### The problem
Look for "Outliner" in the records and copy every line that has it.

***** Input records *****

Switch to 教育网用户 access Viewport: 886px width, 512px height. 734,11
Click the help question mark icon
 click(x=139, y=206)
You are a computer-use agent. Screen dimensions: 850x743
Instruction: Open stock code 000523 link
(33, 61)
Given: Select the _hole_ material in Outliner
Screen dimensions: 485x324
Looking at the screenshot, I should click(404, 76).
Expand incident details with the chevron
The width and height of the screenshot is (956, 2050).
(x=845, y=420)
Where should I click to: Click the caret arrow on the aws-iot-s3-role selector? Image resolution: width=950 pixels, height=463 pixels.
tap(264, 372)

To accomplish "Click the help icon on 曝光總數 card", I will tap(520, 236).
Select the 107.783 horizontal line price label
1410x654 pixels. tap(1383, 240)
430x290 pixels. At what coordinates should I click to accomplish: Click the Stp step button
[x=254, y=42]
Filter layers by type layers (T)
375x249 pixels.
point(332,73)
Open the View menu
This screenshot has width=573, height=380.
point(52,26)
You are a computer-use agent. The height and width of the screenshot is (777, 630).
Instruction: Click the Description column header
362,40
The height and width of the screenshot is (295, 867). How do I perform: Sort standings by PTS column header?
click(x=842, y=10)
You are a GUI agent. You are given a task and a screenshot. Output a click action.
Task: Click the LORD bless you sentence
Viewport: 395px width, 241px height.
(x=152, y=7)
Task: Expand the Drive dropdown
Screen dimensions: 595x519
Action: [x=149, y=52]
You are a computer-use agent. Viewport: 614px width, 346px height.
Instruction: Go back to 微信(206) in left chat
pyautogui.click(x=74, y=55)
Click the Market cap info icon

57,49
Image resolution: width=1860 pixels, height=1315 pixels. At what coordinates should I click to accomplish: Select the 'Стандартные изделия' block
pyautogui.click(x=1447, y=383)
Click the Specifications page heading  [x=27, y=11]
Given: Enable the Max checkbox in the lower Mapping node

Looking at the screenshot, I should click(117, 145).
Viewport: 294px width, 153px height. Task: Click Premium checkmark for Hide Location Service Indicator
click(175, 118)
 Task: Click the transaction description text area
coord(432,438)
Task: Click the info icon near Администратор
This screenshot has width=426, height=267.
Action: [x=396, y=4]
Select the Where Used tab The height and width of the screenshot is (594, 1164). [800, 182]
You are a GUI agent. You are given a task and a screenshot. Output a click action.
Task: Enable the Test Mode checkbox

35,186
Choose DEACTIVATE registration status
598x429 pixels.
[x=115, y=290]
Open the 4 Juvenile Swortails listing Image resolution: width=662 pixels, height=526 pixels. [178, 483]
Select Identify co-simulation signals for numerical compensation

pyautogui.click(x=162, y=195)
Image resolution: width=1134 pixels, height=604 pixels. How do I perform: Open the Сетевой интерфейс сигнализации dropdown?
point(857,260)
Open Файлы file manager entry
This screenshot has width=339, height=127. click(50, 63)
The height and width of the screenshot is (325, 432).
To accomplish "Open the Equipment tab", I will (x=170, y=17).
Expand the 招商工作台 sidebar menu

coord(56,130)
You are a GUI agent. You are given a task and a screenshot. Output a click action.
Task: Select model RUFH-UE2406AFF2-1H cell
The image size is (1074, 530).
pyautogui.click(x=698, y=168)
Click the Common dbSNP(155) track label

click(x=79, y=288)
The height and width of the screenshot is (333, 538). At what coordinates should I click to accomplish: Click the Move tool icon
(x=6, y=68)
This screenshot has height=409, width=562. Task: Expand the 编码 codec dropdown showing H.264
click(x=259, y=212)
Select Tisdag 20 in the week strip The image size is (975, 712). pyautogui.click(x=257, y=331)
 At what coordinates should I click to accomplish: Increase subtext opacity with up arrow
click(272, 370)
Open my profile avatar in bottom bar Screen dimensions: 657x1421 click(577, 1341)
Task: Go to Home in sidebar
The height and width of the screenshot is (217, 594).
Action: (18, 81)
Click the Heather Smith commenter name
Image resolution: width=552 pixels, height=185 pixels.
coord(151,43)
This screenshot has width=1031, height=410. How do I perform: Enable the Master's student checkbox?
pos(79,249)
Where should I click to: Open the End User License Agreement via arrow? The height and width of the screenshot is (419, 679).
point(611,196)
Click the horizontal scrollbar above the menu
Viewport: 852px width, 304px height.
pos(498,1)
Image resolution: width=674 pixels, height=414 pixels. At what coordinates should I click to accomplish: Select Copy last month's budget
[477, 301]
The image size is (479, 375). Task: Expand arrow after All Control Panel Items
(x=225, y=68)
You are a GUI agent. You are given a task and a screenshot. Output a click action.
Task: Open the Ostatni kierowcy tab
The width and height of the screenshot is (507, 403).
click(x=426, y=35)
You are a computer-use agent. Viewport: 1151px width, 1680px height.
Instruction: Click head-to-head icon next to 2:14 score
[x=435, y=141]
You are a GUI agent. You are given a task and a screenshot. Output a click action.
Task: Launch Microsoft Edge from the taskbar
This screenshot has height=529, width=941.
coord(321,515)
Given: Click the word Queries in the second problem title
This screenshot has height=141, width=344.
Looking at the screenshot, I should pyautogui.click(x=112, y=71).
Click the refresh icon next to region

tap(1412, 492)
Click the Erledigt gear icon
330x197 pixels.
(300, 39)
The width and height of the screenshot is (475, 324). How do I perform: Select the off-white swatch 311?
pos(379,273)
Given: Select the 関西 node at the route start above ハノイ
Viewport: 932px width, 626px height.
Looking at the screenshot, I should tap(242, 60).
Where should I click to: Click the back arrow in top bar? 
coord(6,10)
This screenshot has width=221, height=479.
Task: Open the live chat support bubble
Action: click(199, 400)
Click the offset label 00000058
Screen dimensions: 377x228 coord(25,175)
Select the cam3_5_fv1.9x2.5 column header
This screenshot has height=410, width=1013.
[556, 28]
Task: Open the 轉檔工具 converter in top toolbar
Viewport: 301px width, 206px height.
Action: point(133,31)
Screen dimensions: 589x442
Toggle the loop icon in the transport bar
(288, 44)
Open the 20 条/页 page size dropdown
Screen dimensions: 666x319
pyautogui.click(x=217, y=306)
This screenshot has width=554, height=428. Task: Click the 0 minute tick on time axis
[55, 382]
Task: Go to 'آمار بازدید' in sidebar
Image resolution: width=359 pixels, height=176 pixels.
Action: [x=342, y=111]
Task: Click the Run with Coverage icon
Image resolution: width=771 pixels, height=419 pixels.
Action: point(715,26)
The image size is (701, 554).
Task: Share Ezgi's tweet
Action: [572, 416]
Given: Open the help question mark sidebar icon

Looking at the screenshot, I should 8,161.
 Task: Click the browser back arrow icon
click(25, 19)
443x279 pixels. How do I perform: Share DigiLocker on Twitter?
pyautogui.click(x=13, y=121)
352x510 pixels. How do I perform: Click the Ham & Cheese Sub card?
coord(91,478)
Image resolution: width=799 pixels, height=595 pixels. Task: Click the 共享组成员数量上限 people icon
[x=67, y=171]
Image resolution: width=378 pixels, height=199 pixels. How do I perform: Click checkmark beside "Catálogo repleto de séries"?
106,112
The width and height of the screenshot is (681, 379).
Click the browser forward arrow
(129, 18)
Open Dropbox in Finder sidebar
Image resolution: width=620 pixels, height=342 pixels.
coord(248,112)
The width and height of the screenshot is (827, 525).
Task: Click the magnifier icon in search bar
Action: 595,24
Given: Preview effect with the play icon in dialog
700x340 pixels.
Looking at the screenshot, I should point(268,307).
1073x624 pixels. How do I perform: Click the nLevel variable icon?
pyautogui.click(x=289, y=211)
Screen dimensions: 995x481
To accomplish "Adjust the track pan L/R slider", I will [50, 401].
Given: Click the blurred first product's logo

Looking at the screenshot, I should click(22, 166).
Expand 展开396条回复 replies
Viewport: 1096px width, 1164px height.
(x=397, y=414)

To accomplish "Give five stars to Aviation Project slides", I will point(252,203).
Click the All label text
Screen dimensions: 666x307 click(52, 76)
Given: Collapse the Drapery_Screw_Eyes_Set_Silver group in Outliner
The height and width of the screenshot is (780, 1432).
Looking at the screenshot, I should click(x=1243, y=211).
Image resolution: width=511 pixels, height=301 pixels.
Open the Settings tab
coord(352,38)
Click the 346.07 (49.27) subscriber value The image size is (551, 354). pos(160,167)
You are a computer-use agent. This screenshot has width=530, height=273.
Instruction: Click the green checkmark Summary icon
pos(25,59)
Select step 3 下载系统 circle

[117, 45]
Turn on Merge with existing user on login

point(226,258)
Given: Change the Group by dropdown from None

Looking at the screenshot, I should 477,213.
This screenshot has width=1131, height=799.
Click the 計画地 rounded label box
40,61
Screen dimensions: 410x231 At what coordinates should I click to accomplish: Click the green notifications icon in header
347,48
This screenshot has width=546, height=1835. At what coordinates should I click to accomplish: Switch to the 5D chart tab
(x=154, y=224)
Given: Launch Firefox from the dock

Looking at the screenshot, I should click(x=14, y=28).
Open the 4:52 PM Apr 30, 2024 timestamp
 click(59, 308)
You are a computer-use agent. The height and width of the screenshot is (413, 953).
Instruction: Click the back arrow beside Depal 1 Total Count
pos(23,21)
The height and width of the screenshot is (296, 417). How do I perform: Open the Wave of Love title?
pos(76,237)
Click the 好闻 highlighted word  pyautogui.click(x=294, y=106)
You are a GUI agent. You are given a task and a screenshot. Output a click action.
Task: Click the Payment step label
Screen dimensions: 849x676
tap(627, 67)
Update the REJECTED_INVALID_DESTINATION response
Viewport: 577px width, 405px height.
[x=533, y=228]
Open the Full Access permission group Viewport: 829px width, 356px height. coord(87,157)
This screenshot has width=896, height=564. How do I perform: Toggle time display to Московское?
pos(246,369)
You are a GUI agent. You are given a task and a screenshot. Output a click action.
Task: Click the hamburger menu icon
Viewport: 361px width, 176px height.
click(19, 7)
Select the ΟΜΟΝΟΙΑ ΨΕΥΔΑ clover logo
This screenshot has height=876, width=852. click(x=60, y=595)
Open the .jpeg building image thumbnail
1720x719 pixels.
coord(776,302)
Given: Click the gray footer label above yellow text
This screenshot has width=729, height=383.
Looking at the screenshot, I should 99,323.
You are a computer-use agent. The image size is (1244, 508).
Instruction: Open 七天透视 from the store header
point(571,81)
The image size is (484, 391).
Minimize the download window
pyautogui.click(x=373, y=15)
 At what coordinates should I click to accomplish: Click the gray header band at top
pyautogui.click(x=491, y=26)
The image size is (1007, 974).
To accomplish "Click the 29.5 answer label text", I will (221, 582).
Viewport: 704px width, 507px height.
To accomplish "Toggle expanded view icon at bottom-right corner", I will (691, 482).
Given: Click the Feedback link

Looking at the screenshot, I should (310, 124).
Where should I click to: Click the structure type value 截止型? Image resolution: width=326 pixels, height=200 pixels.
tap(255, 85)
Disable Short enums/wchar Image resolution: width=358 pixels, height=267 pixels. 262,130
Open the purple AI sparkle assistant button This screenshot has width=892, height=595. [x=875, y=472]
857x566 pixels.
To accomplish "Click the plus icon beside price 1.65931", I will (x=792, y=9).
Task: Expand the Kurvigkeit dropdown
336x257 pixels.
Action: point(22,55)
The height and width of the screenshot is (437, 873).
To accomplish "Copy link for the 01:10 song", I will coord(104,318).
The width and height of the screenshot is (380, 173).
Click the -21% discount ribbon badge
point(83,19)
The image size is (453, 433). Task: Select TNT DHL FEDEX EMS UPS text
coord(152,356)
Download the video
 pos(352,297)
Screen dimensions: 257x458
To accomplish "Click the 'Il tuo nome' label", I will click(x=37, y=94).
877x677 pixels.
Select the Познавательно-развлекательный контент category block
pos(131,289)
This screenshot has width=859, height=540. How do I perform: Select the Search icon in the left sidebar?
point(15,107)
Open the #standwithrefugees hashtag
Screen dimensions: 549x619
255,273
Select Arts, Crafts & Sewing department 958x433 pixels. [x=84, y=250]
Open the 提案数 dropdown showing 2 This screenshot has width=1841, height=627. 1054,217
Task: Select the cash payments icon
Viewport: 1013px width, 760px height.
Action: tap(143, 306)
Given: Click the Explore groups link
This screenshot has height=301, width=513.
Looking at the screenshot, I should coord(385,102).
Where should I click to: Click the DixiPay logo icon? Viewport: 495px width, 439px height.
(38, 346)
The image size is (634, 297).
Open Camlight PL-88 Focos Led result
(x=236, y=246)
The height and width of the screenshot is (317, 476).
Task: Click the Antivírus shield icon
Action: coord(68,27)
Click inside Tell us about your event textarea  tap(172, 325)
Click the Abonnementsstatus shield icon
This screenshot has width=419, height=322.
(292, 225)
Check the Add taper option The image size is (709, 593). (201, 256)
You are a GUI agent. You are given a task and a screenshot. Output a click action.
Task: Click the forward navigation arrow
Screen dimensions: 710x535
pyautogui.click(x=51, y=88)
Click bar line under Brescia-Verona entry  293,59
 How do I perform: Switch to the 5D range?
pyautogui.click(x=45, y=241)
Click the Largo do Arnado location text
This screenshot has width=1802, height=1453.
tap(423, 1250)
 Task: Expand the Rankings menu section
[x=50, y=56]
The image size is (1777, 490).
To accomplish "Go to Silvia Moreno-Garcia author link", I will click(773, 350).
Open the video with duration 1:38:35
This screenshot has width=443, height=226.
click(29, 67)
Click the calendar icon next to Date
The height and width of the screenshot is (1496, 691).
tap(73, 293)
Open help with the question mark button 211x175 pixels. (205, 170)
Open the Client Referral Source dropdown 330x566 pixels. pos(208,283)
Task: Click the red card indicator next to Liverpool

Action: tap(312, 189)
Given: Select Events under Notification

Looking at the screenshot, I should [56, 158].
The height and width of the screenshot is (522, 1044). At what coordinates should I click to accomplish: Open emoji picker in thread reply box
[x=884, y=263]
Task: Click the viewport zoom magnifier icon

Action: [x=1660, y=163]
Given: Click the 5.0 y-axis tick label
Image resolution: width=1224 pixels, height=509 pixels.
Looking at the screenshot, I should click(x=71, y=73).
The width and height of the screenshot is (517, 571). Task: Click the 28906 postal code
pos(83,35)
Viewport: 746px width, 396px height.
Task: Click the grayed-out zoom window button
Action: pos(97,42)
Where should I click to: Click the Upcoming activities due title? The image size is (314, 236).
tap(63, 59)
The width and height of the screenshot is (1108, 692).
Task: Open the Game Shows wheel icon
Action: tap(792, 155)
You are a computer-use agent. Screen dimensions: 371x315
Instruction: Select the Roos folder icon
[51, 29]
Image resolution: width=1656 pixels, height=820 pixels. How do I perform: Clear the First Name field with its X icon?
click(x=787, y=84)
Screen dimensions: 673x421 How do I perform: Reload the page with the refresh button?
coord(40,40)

*****

### Solved exercise
Given: Select the _hole_ material in Outliner
Given: Collapse the Drapery_Screw_Eyes_Set_Silver group in Outliner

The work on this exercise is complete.